A male friend of yours wants to test if you are ok at Math and logical thinking, he says I am one of two children of my parents, and asks you to find out the probability that his sibling is a sister, he carefully also states he wants you to assume a sex ratio of 100 boys to 100 girls and that they were not twins.
The accepted answer has a subtle error. If we randomly select a 2-sibling family with at least one male, the odds of the other being female are indeed 2/3. If we randomly select a male who is part of a 2 person family, the odds of them having a male sibling are 1/2.
The three, equally probable male-containing families are
MF FM MM
There are four males listed, and 2 of them have male siblings.
(Edit to remove irrelevant female only family)
Edit again: Note that if you were to randomly select 2-child families with at least one male instead, (for example, by selecting a group of fathers and asking for those with 2 children and at least 1 male) you'd get 2/3 of them having a girl
The fact that the first child among two is a boy has no effect on the sex of the second because the draw "sex of the first child" and "sex of the second child" are independant.
The probability of the other sibling being a girl is equal to the probability for any child picked at random to be a girl.
The chance is 1/2.
Another form of the question would be:
You play heads or tails -with a balanced coin, no loophole- twice.
The first time you play you get heads, what is the chance for the second time you play for it to get tails ?
It is 1/2. The chance for you to get tails is not increased by the fact that you had heads previously.
As soon as we know that the first child is a male, FM and FF become impossible, leaving MF and MM.
EDIT: I see that I still am not the accepted answer. And after discussing with my friend I can see why.
My answer is counter intuitive because in real life people tend to apply the Law of Large Numbers -or law of averages- to their everyday / low amount of draws routines. For instance:
You are at the casino, and play roulette.
You place your bets on red and lose 3 times.
You apply the law of average and believe that now your chance to win by betting red is very high. But this reasoning is irrational. The roulette has no memory of the previous rolls. Your chances by betting red or black are still the same.

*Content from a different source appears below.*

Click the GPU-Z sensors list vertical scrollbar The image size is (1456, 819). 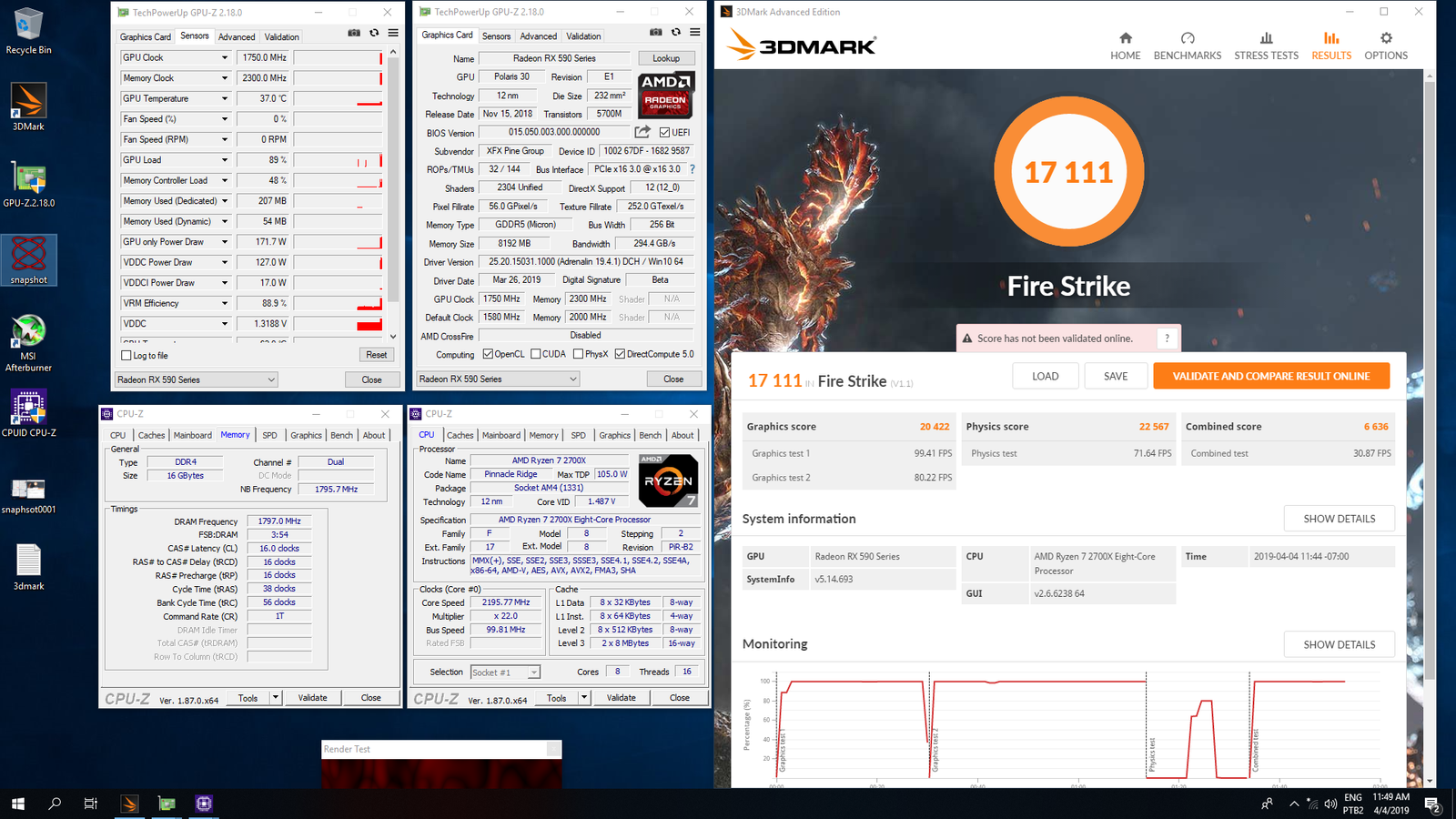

Let me make another attempt at making you see that Skywalker's answer is flawed.
A group of 4 male dudes come to you at a party and tell you that they have a 5th friend of which they ask you to guess the gender.
According to the logic used in his argument the chance for the 5th friend to be a girl is 4/5 = 0.80 = 80% because the possible combinations are
MMMMM MMMMF MMMFM MMFMM MFMMM FMMMM
The fact that the 4 other dudes are males bring no knowledge of the gender of the 5th.
The chance in that case is 1/2 too.
it doesn't state in the question that ether of the offspring are male or female, it says a male friend of yours asks you(the reader) a question... etc. the variables you are speaking of(as far as the existing sex of the alive child, not the child to come into play in the question) will change depending on the sex of the reader, also still does not change the outcome of the end result, for the odds reset for each child born, even if the children born are all male so far, it does not mean that there is a higher or lower likelihood of the next being male or female, it is still a 50/50 shot, mathematically... while scientifically speaking if the father is predisposed to produce one sex more than the other then there would be a 2/3 likelihood that the child in question would be born male or female.